#### Trecho citado ####

Na colônia, de fato, era possível romper com a ideia de que recalcar as
pulsões sexuais no inconsciente era uma das condições para obter
satisfações substitutivas. A evidência tendia a mostrar que o sujeito não
se estruturava necessariamente no ponto de encontro entre o desejo e a lei
vivida como uma modalidade entre outras de repressão. Era possível viver na
ausência de proibições e outras restrições, ou mesmo satisfazer as pulsões
com pouca consideração pelos tabus. Em um nível puramente fenomenológico,
as formas coloniais de brutalização (tanto durante a fase de conquista
quanto na de pacificação e na de possessão propriamente dita) tinham algo
de libido desenfreada, uma combinação de pulsões (sexuais, sádicas) cujo
traço inerente era se voltarem constantemente para si mesmas.
As colônias serviram, assim, como um terreno inesperado para todos aqueles
para quem a experiência do prazer pertencia a um grande sonho, o da
satisfação genital plena. Muitos deles estavam em busca de um poder de
natureza orgástica, o tipo de poder que não tinha necessidade alguma de uma
base simbólica e que, em razão disso, era capaz de sobreviver a qualquer
curto-circuito, já que excluía a priori qualquer possibilidade de
dívida ou culpa. É nessas áreas que é importante buscar as nascentes
decisivas das formas contemporâneas de poder orgástico, aquelas
que, bebendo nas fontes do neovitalismo, constituem a matéria prima do
neoliberalismo.
No entanto pode ser que, sob a plantação assim como na colônia, a função
copulatória, atividade física e fantasiosa, se é que algo assim é possível,
só poderia desembocar afinal na mesma coisa – a impossibilidade da fruição
absoluta, ardente e fusional. Devemos deduzir daí que o espetáculo sexual é
por natureza irrepresentável, um mero nome na ponta da língua ou então na
ponta do lábio? Ou que nunca se pode realmente voltar à fonte e à origem,
uma vez que, no final das contas, ir ao encontro daquilo que tão
estreitamente nos cinge e que nos concebeu não passa de um mito?

####

No trecho sobre as colônias, copie literalmente tudo o que vai desde "No entanto pode" até "de um mito?".

#### Informações fornecidas ####

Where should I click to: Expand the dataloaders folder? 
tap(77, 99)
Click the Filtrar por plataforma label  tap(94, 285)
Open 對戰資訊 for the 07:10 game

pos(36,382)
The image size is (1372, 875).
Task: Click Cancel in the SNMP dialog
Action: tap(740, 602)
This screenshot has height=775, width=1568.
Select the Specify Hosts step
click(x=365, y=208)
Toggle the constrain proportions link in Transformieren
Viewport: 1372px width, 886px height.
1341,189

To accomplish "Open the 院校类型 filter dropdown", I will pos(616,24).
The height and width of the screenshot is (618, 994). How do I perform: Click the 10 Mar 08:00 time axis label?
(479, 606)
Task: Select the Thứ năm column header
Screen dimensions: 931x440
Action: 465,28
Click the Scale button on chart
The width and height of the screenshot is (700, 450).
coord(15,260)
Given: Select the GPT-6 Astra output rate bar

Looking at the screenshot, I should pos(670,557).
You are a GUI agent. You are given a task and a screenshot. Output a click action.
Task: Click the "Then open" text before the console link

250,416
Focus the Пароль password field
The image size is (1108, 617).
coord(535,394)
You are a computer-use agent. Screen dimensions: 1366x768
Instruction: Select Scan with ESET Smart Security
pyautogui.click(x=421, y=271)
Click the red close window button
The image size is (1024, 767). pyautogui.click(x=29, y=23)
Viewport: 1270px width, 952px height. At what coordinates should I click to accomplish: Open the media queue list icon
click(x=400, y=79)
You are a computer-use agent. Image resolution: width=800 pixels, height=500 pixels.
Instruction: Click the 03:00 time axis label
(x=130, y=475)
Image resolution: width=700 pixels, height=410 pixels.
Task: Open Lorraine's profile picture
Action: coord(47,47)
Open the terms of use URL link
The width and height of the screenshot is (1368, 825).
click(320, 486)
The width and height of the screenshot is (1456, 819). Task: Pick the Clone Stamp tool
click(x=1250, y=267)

####

Resposta da tarefa:
No entanto pode ser que, sob a plantação assim como na colônia, a função
copulatória, atividade física e fantasiosa, se é que algo assim é possível,
só poderia desembocar afinal na mesma coisa – a impossibilidade da fruição
absoluta, ardente e fusional. Devemos deduzir daí que o espetáculo sexual é
por natureza irrepresentável, um mero nome na ponta da língua ou então na
ponta do lábio? Ou que nunca se pode realmente voltar à fonte e à origem,
uma vez que, no final das contas, ir ao encontro daquilo que tão
estreitamente nos cinge e que nos concebeu não passa de um mito?